▶ **Task statement**
Upon reaching the line that contains "Instruction: Click the 加入收藏 link" in the records below, begin repeating every line exactly through the last one, skipping pictures.

:: Given records ::

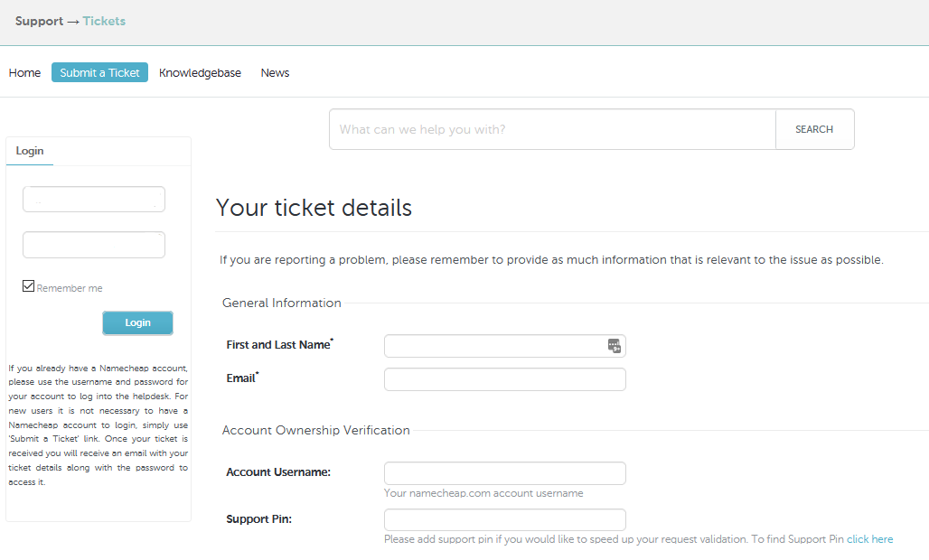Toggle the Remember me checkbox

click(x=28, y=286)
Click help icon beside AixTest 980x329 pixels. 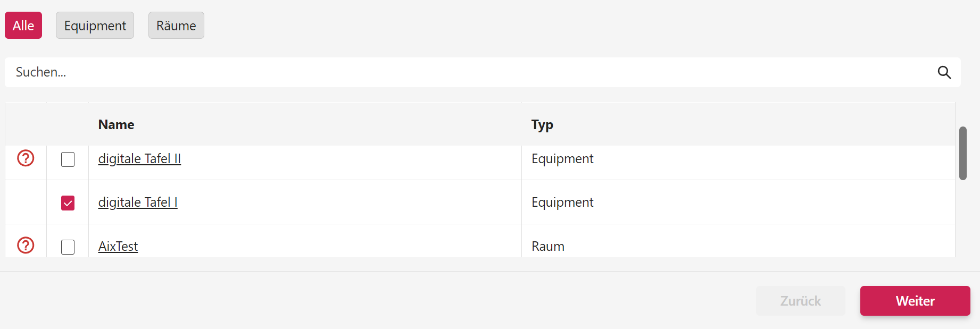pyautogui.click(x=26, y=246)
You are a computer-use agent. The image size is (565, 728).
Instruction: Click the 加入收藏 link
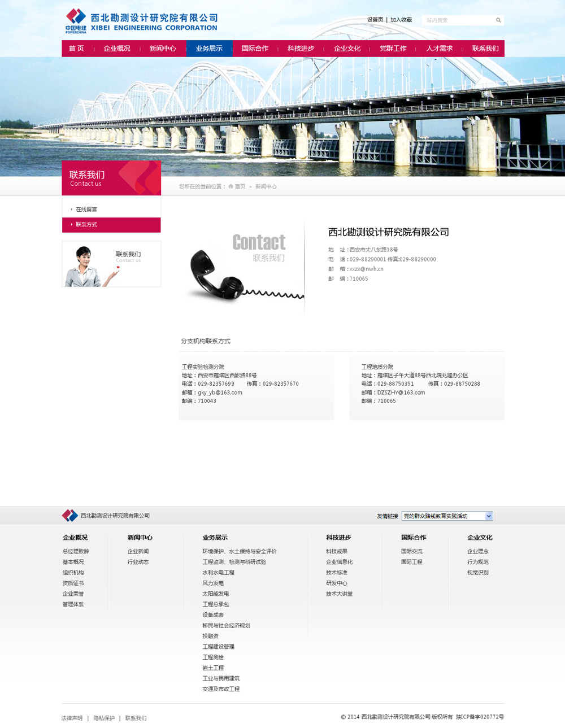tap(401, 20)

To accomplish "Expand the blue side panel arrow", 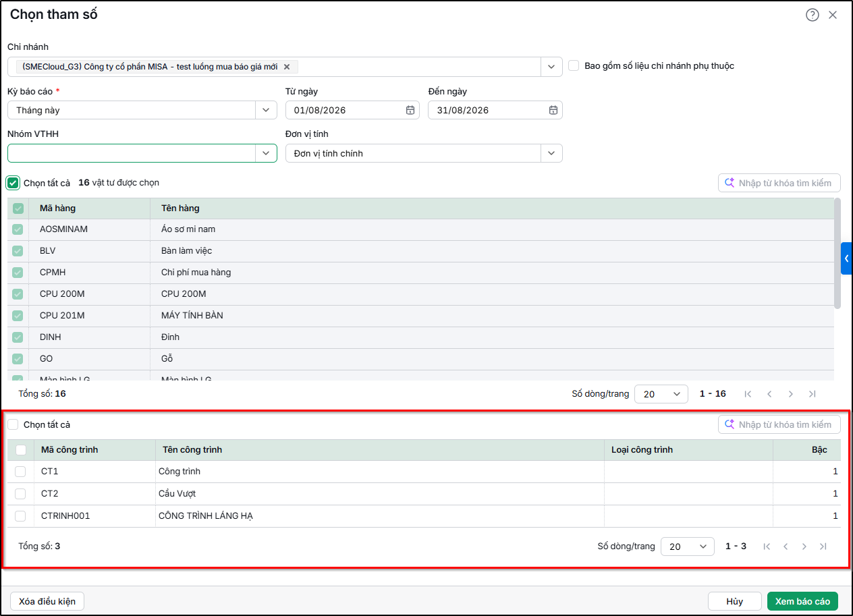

:::

▶ **Expected output**
Instruction: Click the 加入收藏 link
tap(401, 20)

To accomplish "Expand the blue side panel arrow", 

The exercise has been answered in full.